Título: Capital especulativo na mira
Autor: Duarte, Patrícia ; Bôas, Bruno Villas
Fonte: O Globo, 05/01/2011, Economia, p. 19

Mantega diz que controlar ingresso de recursos no país está em estudo pelo governo. Dólar reage e chega a subir 1,2%

Confirmando que o câmbio é preocupação central do governo Dilma Rousseff, o ministro da Fazenda, Guido Mantega, subiu ontem o tom que já havia sido dado na véspera pelo ministro do Desenvolvimento, Fernando Pimentel, e desafiou o mercado dizendo que o Brasil não deixará o dólar derreter. Ele deixou claro que o controle de capitais é uma opção concreta na mesa da equipe econômica e reafirmou o compromisso com um ajuste fiscal que freie a demanda do Estado sobre a economia e ajude o Banco Central (BC) a reduzir os juros, tornando o mercado brasileiro menos atraente aos especuladores.

- Não vamos permitir que o dólar derreta. O governo não medirá esforços para impedir a queda da moeda americana. São infinitas as medidas que podemos tomar. Uma delas é administrar o ingresso de capital especulativo de curto prazo - disse.

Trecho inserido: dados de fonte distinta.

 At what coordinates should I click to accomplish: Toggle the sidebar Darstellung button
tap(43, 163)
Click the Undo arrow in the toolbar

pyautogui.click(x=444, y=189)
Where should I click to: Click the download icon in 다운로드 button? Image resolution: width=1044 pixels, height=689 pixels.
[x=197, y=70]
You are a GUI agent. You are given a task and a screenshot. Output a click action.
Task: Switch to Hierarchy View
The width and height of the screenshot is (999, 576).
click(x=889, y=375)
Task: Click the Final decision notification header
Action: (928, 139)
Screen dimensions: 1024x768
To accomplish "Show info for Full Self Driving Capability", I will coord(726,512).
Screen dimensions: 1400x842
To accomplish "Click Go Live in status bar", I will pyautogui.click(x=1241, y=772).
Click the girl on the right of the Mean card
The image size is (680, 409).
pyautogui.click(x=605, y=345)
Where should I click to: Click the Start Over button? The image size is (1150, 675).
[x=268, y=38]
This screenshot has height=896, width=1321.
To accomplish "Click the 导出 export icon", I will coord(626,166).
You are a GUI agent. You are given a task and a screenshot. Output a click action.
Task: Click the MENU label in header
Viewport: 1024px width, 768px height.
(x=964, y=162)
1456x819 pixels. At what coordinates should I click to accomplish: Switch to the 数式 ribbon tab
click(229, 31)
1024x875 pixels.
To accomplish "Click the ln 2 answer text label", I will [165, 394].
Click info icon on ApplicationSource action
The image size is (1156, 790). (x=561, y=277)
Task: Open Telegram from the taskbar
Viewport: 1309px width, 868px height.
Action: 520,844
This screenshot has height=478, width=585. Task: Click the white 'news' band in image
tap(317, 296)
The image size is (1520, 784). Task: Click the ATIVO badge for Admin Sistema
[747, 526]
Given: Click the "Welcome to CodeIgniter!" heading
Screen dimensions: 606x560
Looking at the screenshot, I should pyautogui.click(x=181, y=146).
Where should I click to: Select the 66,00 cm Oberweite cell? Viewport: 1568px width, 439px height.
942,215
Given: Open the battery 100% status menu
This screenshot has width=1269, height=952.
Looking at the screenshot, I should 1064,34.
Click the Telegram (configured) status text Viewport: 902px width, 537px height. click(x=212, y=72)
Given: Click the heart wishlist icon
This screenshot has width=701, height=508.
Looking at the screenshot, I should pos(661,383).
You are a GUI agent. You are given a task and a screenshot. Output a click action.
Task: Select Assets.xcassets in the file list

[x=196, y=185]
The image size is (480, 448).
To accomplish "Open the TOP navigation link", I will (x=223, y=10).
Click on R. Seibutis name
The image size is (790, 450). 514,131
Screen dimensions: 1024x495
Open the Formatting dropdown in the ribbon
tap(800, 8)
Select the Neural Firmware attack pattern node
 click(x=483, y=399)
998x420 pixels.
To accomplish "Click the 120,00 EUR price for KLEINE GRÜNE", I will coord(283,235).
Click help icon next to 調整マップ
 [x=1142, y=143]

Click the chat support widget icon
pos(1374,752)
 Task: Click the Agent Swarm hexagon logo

O mercado de câmbio reagiu de imediato às declarações. Um dia depois de bater sua menor cotação desde 1º de setembro de 2008, o dólar comercial voltou a subir ontem. A moeda americana chegou a avançar 1,21% após o ministro Mantega convocar a entrevista sobre o assunto. Mas, como nenhuma medida foi anunciada, a moeda perdeu fôlego e fechou negociada a R$1,664, em alta de 0,78%.

Reembolso mais flexível a exportador

Solange Srour, economista-chefe da BNY Mellon Arx, afirma que a convocação da entrevista criou expectativa de medidas, como uso do Fundo Soberano Brasileiro (FSB) ou uma nova taxação sobre capital estrangeiro:

- O ministro costuma alertar o mercado antes de tomar alguma medida no câmbio. Mas isso acontece de forma menos formal. Desta vez, ele convocou uma entrevista coletiva para o alerta, o que não é comum. E criou assim uma expectativa muito forte.

O Brasil já vem adotando desde outubro medidas de controle, como a elevação do Imposto sobre Operações Financeiras (IOF) - de 2% para 4% e, depois, para 6% - para aplicações em renda fixa. No entanto, o cardápio pode ser muito mais duro com os investidores do que a subida de um tributo. Entre as barreiras, pode haver quarentena, limite de exposição às moedas local e americana, aumento das garantias mínimas, entre outras.

O país também foi um dos mais ativos integrantes do grupo das 20 maiores economias do mundo (G-20) a exigir, na reunião de novembro, que o controle de capitais fosse aceito como forma de defesa contra medidas de terceiros países fortes - como EUA, China e os da União Europeia - que tenham impacto sobre os demais.

Mantega também anunciou uma ampliação do regime de ressarcimento de créditos tributários aos exportadores, para dar mais competitividade ao setor. Os critérios para que as empresas recebam crédito de PIS/Cofins e Imposto sobre Produtos Industrializados (IPI) mais rapidamente (em até 30 dias) ficaram mais flexíveis. Para ter direito ao incentivo agora, a empresa tem que ser exportadora há, pelo menos, dois anos (antes eram quatro) e ter 15% de seu faturamento provenientes de venda ao exterior (antes eram 30%).

O incentivo, no entanto, ainda é tímido. O ressarcimento acelerado foi anunciado em maio do ano passado, mas, até dezembro, apenas 55 empresas conseguiram obter créditos mais rapidamente, num montante de R$143,5 milhões. A Receita Federal calcula que o total de exportadores com direito à devolução cresça 20%.

O ministro afirmou que o governo já está fazendo também um esforço para ajudar a equilibrar o câmbio por meio do controle das despesas públicas. Segundo ele, os cortes que estão sendo estudados no Orçamento de 2011 vão ajudar a reduzir a demanda.

- Essa ação vai ajudar a política antiinflacionária do BC para que ele possa reduzir juros quando achar necessário - afirmou o ministro.

Mantega afirmou ainda que o governo continuará atuando na área comercial, por meio de medidas de competitividade, e diretamente no mercado, para segurar o dólar.

Na esfera do BC, os técnicos acreditam que não há medidas novas além de continuar comprando dólares no mercado para compor as reservas, que já estão próximas de US$290 bilhões. Em dezembro, até o dia 17 (último dado disponível), o país já havia comprado US$1,163 bilhão.

O câmbio será destaque na primeira reunião ministerial marcada pela presidente Dilma Rousseff para dia 14.